Equities Could Pull Back 5–10% Amid Market Weakness, Says Wells Fargo Investment Strategist – Here’s Where They’re Reallocating

Daily HodlDaily Hodl2025/09/04 16:00
By:by Daily Hodl Staff

A top Wells Fargo investment strategist is warning that US equities could fall back as far as 10% amid current market weakness.

In a new CNBC interview, Wells Fargo Head of Global Investment Strategy Paul Christopher warns that equities could step back even further after a rough week for US stocks.

“The concentration question is important for investors here. You’ve got ten stocks that basically account for 40% of the market cap of the S&P 500. And so on days like this, where you have maybe some weakness in the economy and much of the market is a little bit on the soft side, you might have a couple of stocks that have big market caps that could push the overall index up. And so for the last month, we’ve seen this kind of back and forth between soft data that pushes most of the stocks maybe a little bit lower, but then you get a good earnings report from one of those top ten and it drags the market up higher.

So that’s why you’re seeing the market really not making a whole lot of progress.
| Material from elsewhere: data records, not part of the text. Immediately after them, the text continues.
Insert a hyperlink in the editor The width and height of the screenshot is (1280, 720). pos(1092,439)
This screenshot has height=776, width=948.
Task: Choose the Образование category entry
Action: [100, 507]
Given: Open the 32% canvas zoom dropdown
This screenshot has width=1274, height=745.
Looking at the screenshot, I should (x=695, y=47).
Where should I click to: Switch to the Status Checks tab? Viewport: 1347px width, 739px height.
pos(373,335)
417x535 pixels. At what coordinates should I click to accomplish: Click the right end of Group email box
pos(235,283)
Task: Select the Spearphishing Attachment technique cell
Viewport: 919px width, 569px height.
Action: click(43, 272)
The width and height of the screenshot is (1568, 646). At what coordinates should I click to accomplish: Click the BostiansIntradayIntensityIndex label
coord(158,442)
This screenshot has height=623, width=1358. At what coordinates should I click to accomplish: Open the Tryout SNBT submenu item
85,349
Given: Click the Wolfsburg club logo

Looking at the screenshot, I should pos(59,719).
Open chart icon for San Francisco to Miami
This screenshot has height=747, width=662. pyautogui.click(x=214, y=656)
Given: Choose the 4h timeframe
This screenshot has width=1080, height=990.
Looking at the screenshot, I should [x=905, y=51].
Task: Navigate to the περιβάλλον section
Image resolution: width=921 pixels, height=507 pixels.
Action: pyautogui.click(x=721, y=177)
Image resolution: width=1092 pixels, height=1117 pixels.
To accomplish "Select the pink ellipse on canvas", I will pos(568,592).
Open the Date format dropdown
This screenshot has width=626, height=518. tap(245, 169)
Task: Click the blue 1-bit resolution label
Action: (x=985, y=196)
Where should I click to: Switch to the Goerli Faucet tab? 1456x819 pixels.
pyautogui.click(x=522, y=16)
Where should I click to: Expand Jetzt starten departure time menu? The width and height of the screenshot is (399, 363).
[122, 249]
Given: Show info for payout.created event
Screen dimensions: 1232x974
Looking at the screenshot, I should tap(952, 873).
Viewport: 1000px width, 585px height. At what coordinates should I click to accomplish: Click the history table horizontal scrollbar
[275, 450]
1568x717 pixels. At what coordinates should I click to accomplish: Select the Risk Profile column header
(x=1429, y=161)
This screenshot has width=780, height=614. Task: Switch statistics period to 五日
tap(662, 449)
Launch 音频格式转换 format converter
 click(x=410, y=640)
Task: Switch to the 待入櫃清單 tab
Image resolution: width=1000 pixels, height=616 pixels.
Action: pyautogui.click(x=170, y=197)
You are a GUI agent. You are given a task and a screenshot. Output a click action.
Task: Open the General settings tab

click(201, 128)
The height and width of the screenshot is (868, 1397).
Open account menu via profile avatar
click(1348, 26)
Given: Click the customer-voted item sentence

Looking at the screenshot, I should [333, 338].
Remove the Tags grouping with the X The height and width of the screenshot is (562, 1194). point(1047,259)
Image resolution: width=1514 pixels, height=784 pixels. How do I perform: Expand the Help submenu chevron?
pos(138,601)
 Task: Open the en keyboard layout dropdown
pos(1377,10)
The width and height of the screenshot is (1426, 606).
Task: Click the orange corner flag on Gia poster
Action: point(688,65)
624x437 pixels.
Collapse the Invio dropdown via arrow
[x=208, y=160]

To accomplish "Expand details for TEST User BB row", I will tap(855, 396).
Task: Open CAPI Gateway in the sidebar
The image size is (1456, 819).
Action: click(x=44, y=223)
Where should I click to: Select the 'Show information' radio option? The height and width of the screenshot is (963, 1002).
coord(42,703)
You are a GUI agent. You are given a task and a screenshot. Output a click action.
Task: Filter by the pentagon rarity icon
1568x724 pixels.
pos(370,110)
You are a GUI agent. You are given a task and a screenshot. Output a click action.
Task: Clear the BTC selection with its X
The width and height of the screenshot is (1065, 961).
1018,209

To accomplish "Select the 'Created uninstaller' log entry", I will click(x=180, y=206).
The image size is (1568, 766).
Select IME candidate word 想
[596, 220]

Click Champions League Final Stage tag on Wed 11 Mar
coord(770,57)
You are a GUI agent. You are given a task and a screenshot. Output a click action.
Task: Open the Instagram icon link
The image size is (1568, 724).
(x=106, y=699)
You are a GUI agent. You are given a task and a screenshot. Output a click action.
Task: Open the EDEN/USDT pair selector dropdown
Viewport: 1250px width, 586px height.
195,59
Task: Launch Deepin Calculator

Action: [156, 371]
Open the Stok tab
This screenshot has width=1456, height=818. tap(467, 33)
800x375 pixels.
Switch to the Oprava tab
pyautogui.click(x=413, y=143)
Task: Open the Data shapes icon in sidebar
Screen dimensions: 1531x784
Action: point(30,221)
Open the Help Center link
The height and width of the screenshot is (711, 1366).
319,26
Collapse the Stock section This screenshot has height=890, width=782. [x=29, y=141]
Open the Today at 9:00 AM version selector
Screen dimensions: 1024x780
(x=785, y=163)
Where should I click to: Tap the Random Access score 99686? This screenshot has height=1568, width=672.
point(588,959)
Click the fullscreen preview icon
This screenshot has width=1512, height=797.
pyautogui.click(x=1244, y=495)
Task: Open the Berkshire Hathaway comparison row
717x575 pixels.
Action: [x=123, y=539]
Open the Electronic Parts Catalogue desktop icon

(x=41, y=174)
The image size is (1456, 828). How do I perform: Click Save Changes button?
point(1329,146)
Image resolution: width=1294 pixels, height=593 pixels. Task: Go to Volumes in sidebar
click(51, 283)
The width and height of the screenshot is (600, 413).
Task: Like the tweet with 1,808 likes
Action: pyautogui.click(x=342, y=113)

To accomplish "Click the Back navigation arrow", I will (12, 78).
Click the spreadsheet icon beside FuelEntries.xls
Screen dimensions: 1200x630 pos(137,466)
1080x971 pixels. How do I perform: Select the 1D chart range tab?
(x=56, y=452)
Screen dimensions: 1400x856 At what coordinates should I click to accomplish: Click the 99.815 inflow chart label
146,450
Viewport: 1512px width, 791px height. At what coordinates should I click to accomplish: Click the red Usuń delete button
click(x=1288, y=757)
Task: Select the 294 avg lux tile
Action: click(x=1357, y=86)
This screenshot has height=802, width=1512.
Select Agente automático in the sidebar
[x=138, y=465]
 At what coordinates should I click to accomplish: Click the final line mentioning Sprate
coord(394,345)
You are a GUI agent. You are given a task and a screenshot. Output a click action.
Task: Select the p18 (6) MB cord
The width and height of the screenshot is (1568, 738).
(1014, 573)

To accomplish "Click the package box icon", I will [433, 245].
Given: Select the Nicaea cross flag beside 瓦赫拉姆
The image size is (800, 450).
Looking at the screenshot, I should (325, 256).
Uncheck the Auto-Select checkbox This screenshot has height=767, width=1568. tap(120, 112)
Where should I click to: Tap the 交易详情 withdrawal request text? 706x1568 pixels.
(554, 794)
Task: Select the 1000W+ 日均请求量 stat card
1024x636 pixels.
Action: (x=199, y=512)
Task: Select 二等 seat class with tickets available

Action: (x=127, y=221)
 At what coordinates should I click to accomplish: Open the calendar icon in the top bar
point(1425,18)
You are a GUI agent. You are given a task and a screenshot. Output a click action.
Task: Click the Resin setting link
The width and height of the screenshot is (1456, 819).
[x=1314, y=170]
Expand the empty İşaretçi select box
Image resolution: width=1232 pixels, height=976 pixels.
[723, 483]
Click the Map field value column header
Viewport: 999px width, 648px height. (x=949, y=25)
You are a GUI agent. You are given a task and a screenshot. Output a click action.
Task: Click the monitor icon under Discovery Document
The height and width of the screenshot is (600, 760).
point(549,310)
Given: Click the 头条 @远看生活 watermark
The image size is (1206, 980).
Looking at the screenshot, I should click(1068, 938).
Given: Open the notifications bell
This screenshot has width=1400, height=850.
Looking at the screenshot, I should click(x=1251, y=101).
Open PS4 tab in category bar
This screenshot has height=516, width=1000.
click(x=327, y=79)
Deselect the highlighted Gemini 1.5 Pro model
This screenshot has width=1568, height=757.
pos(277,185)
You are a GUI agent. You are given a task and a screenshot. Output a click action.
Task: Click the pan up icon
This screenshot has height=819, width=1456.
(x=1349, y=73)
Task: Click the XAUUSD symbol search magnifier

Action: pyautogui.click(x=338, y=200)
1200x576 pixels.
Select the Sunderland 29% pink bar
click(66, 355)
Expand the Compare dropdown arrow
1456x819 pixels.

Yes, there have been some new market highs, all-time highs, but there’s just been a lot of chop in the last month. So investors should start taking some steps, we think, to prepare for perhaps some weaker numbers in the economy and some weaker numbers in the stock market over the next few weeks.”

According to the Wells Fargo strategist, the market is edging toward a near-term top.

“We think there is the potential for some choppiness to continue and maybe turn into some more pronounced weakness, maybe a pullback of 5%, 7%, perhaps even 10%. So we would be trimming here. We’re going to keep our overweight to large-cap stocks. We do believe in the tech story. We do believe in the artificial intelligence story. But we could reduce some of those holdings. For example, we were favorable on information technology and communication services.

We decided to go back to neutral on communication services. That’s a very concentrated sector—two constituents of that sector account for roughly 70% of the market cap of that sector. So let’s pull back a little bit, recognizing concentration but keeping the overweight on information technology. We think that’s a good way. And then recycle, maybe recycle those proceeds perhaps into some fixed income.”